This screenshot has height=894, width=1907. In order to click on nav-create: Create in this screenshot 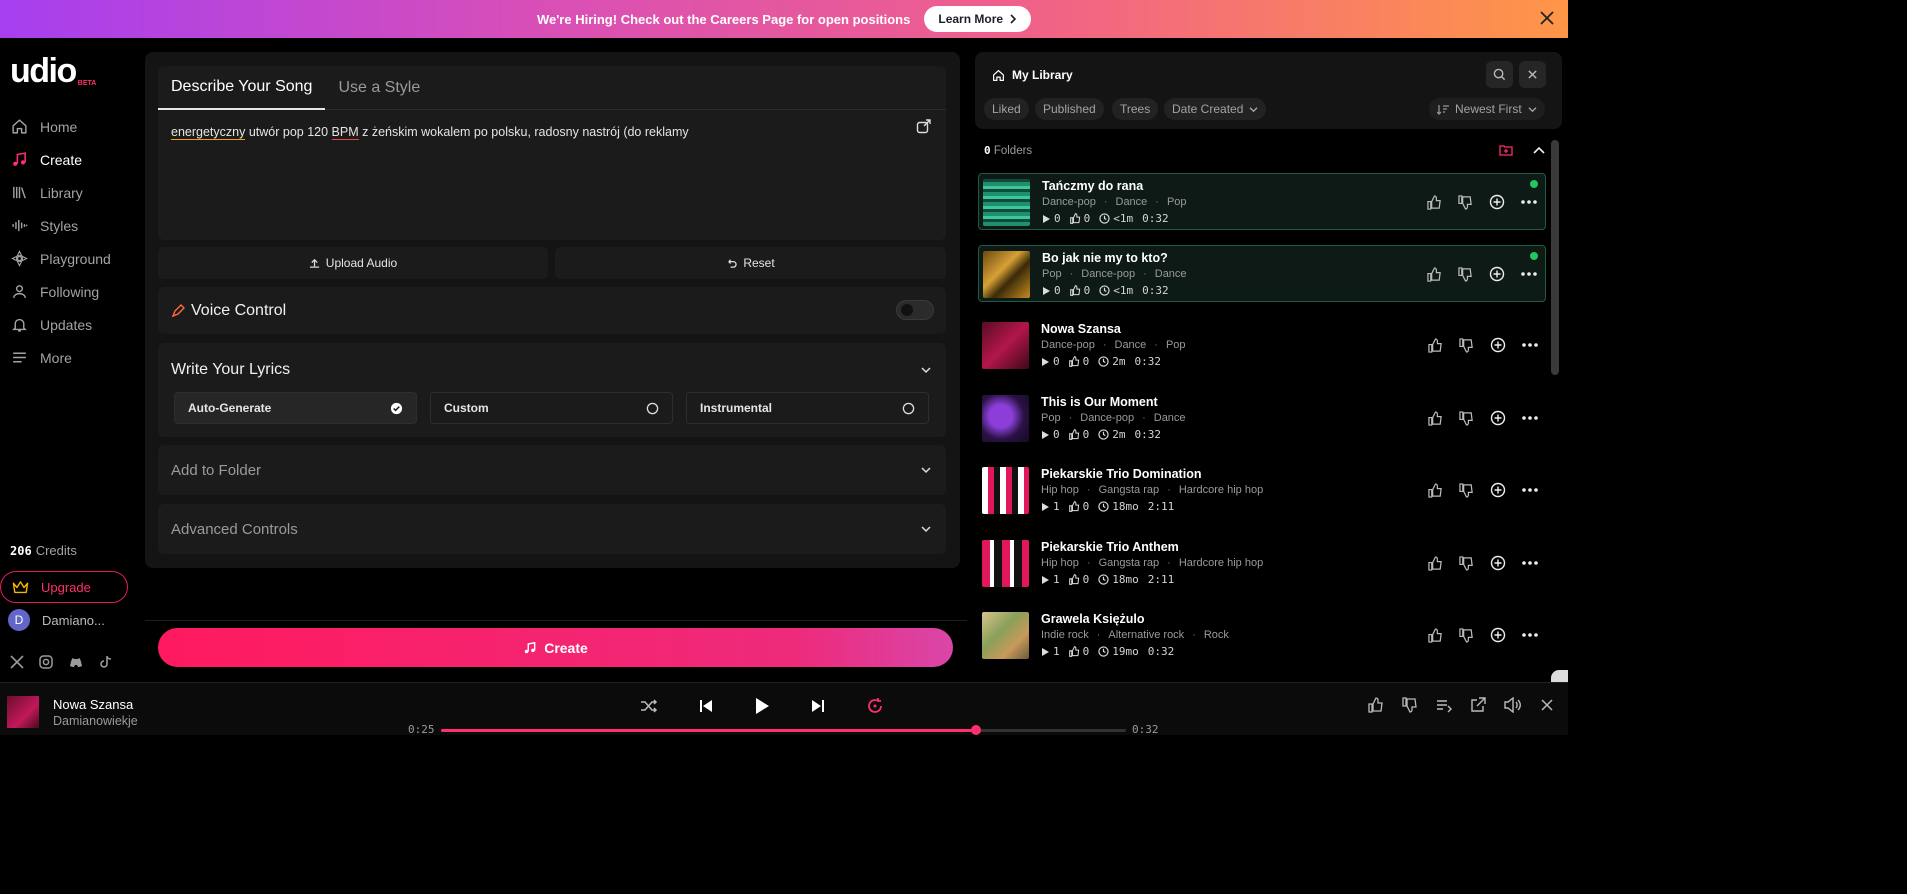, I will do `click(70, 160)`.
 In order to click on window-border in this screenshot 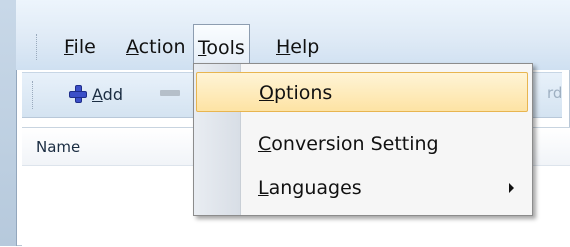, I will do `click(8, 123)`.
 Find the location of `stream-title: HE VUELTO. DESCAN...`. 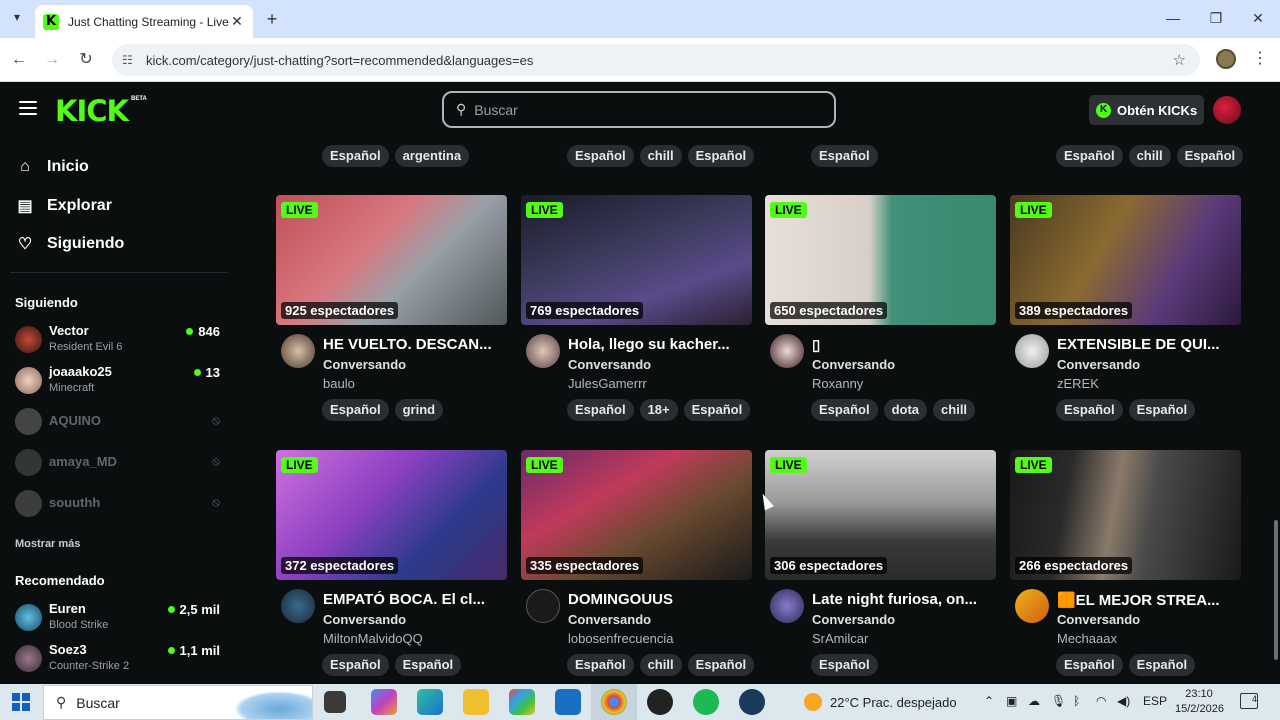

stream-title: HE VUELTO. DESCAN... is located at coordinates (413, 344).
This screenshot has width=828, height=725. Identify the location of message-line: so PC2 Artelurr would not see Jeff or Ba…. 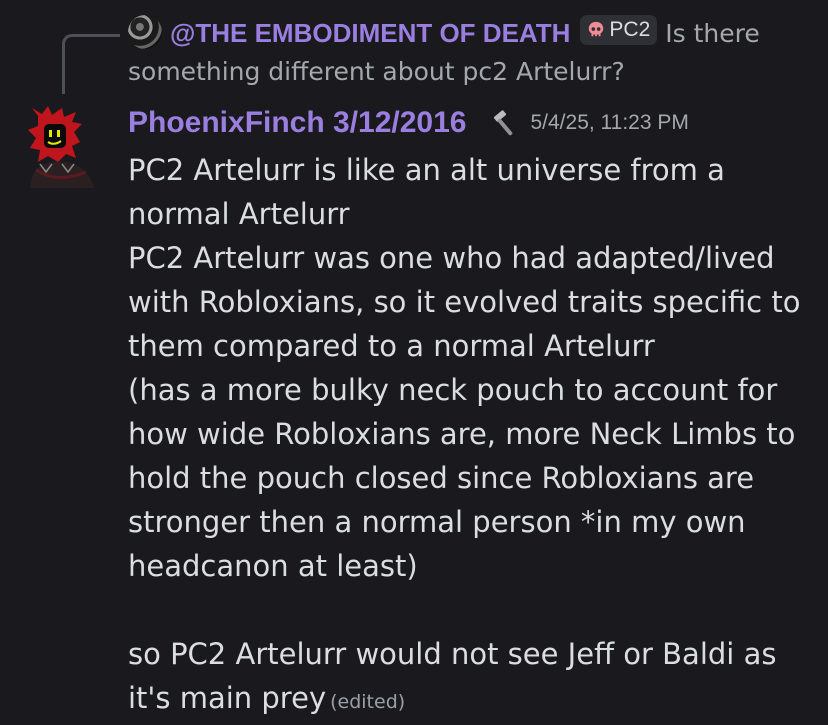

- _Exercise requirements_
Arrange the material from the line containing "Find the location" through the end of the material as a JSON list of strings, one string per line, skipping blank lines and leaving the pictures out.

- _Result of this exercise_
[
  " Find the location of `stream-title: HE VUELTO. DESCAN...`. ",
  "stream-title: HE VUELTO. DESCAN... is located at coordinates (413, 344).",
  "This screenshot has width=828, height=725. Identify the location of message-line: so PC2 Artelurr would not see Jeff or Ba…. "
]